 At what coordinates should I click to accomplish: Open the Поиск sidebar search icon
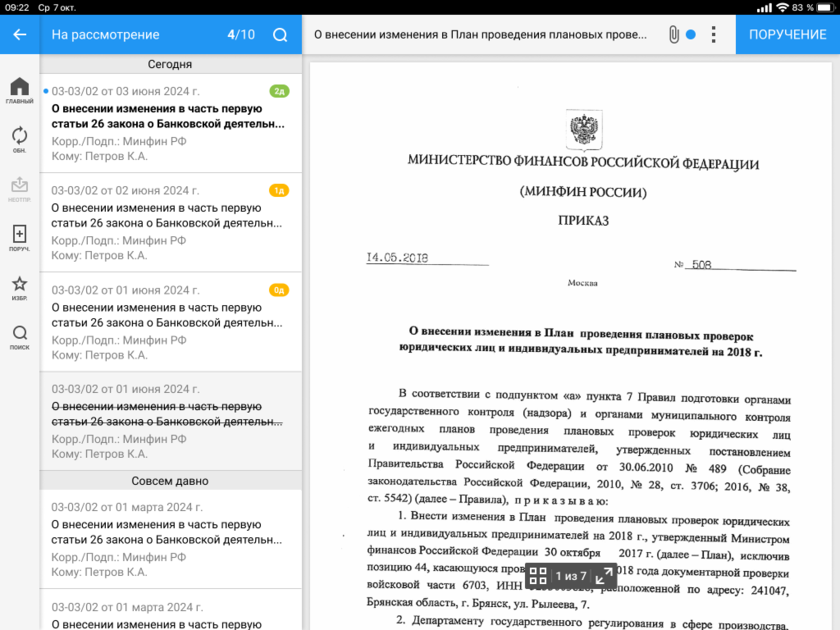point(19,337)
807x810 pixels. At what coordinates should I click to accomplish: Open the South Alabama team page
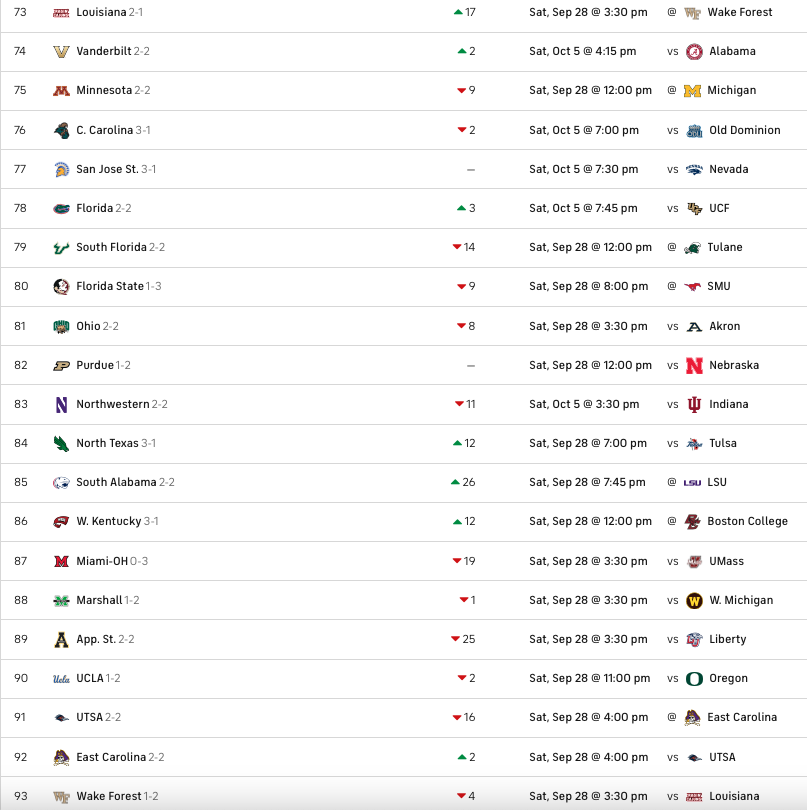116,483
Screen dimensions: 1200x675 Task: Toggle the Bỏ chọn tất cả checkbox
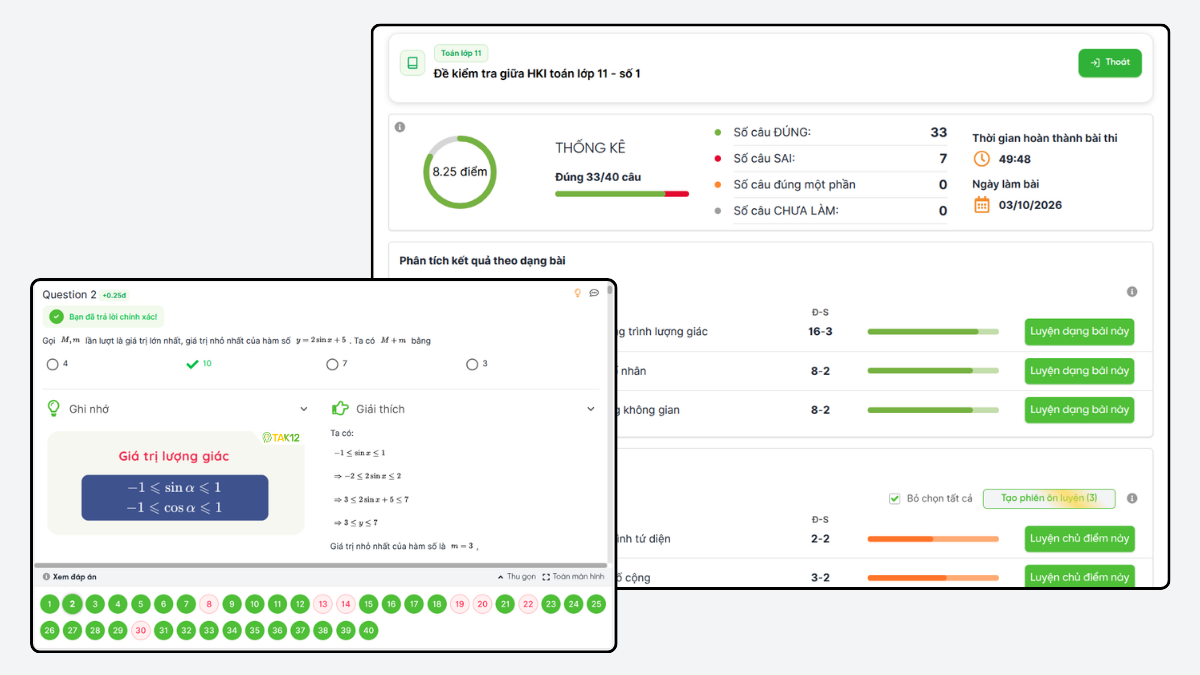[x=895, y=499]
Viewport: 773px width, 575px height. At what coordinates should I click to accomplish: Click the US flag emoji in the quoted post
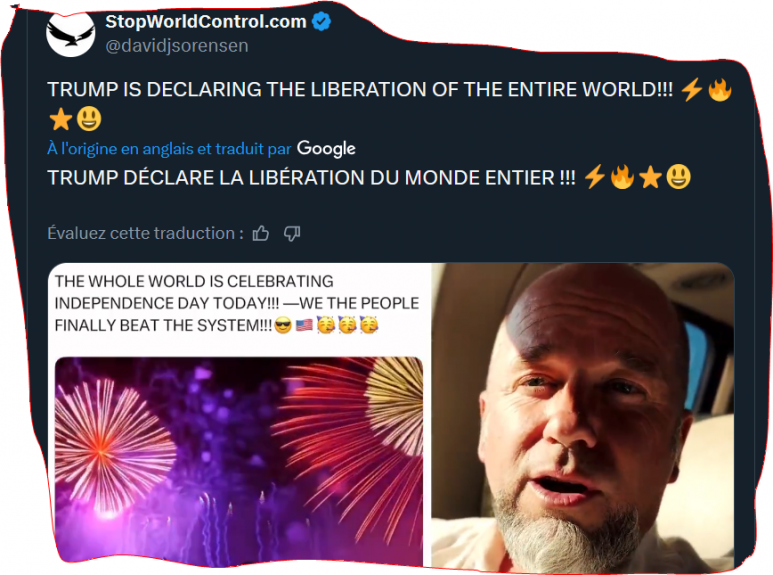click(304, 325)
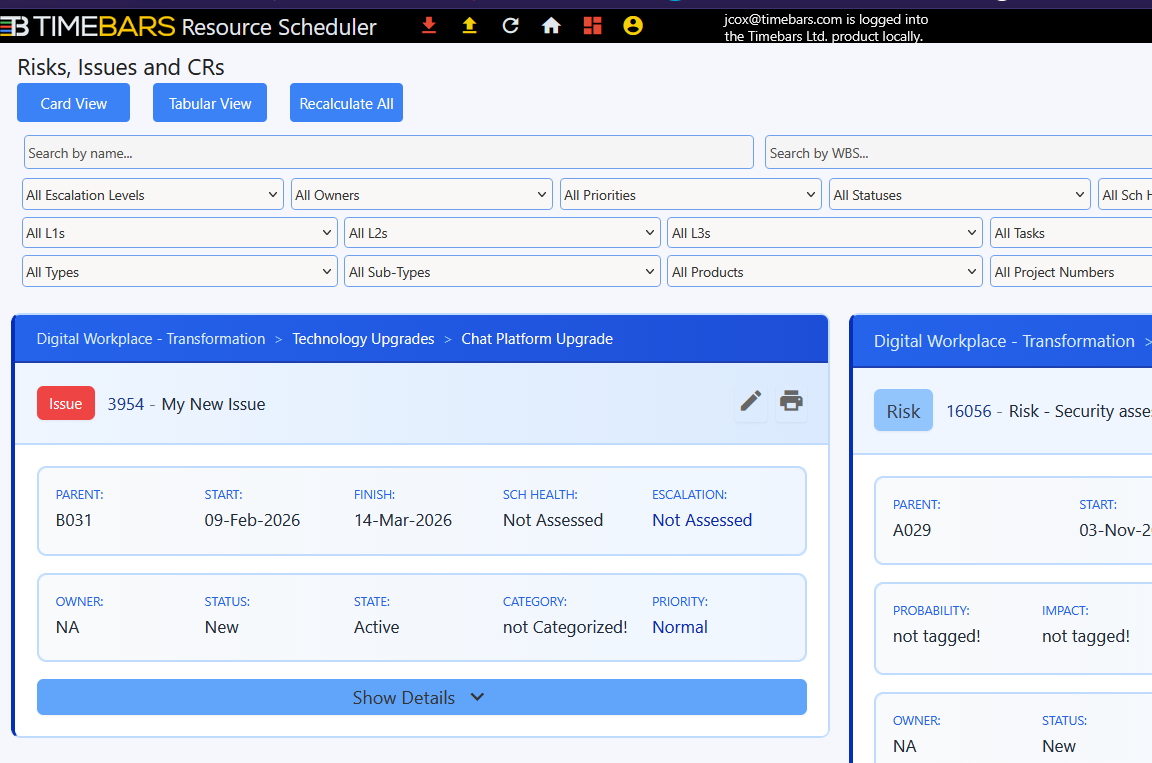Click the red download arrow icon
This screenshot has height=763, width=1152.
[429, 26]
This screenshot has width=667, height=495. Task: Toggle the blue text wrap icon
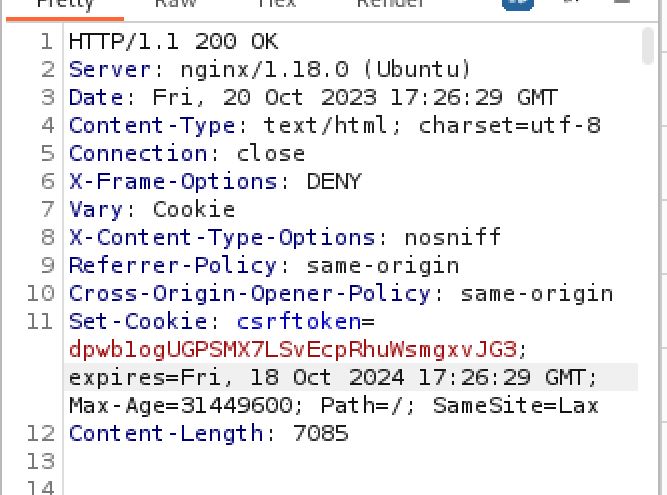(x=517, y=3)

=-=-=-=-=

→ **Exercise brief**
Every entry above should be given again exactly, with no images included.

→ **Exercise answer**
 At what coordinates should I click to accomplish: Open the Поиск sidebar search icon
point(19,337)
807x810 pixels. At what coordinates should I click to accomplish: Open the South Alabama team page
116,483
Screen dimensions: 1200x675 Task: Toggle the Bỏ chọn tất cả checkbox
[x=895, y=499]
Viewport: 773px width, 575px height. At what coordinates should I click to accomplish: Click the US flag emoji in the quoted post
click(304, 325)
Click the red download arrow icon
This screenshot has height=763, width=1152.
[429, 26]
This screenshot has width=667, height=495. Task: Toggle the blue text wrap icon
(x=517, y=3)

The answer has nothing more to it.